"La France ne prend pas la criminalité transfrontalière au sérieux"

La bourgmestre de la commune de Menin, Martine Fournier (CD&V), tire la sonnette d’alarme et demande aux autorités françaises de considérer ce dossier comme l’une de leurs priorités. Depuis des mois, des bandes françaises sévissent dans le sud de la Flandre occidentale. A Moorsele, une pétition a été lancée pour réclamer une répression plus sévère de la criminalité dans la région.

A la suite de la mort d’un habitant âgé dans la commune de Moorsele (Flandre occidentale), plusieurs voisins ont lancé une pétition pour réclamer une répression plus sévère de la lourde criminalité dans leur région transfrontalière avec la France.

L’homme de 81 ans a succombé en décembre dernier des suites d’un homejacking violent. Ses voisins demandent que les autorités établissent un véritable plan d’action pour lutter contre la criminalité qui accable leur région depuis plusieurs mois, et dont les auteurs seraient régulièrement des criminels venus de France.

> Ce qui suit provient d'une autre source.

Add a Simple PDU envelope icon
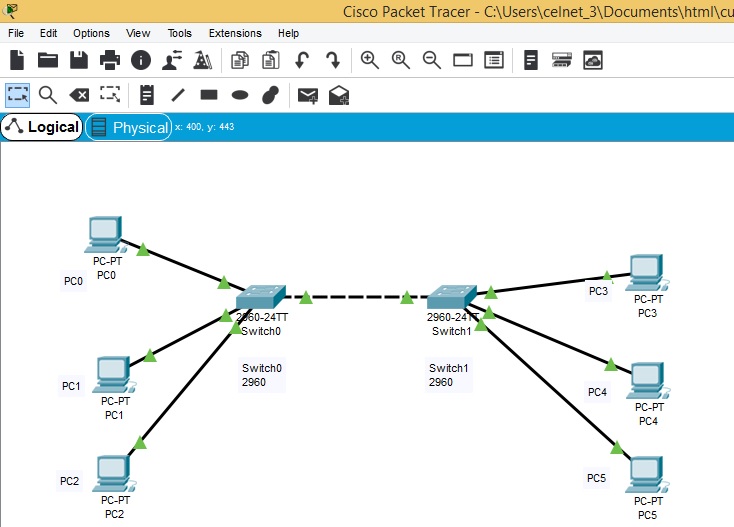 coord(308,95)
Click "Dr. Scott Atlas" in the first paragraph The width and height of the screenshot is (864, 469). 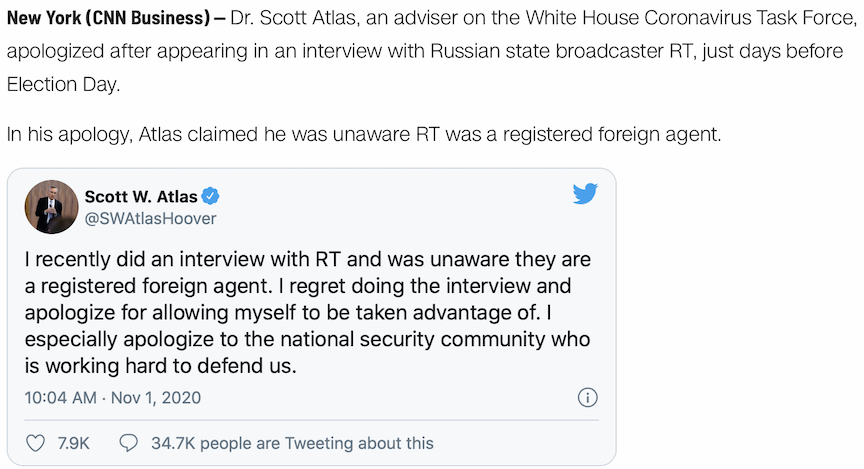(285, 19)
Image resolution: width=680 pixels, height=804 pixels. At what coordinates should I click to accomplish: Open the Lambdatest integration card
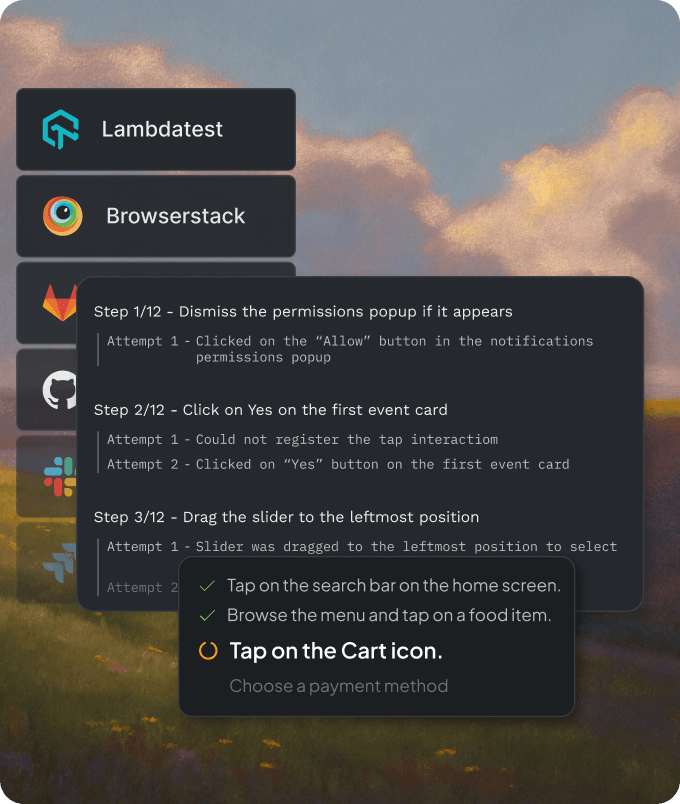pyautogui.click(x=156, y=129)

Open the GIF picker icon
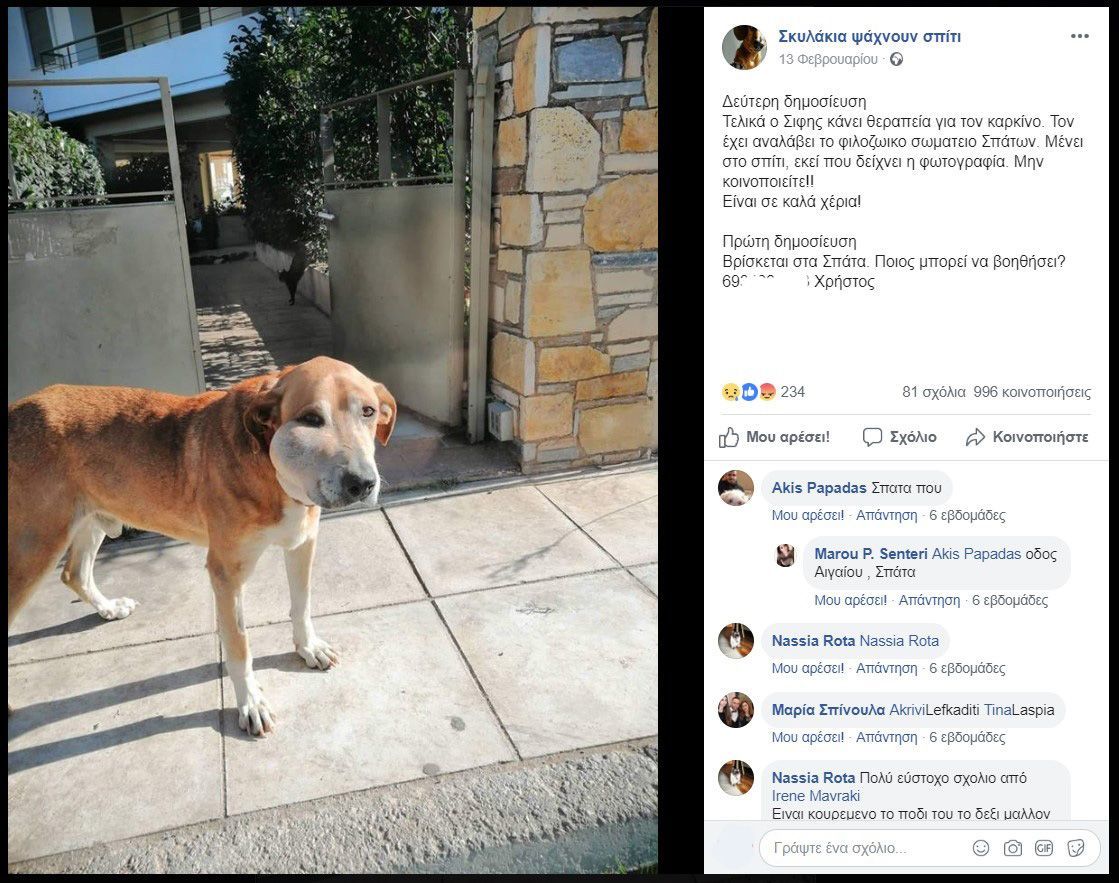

Selon la bourgmestre de la commune de Menin, Martine Fournier (photo), la Belgique et la France se concertent déjà de longue date sur le problème de criminalité transfrontalière. « La ministre de l’Intérieur Joëlle Milquet a déjà entrepris les démarches nécessaires. Mais nous avons l’impression que la France ne considère pas ce dossier comme l’une de ses priorités absolues. Tant que ce ne sera pas le cas, nous ne pouvons pas avancer non plus », explique la bourgmestre.

Martine Fournier reproche notamment aux autorités françaises de ne pas collaborer de façon suffisamment active et de faire trainer les négociations.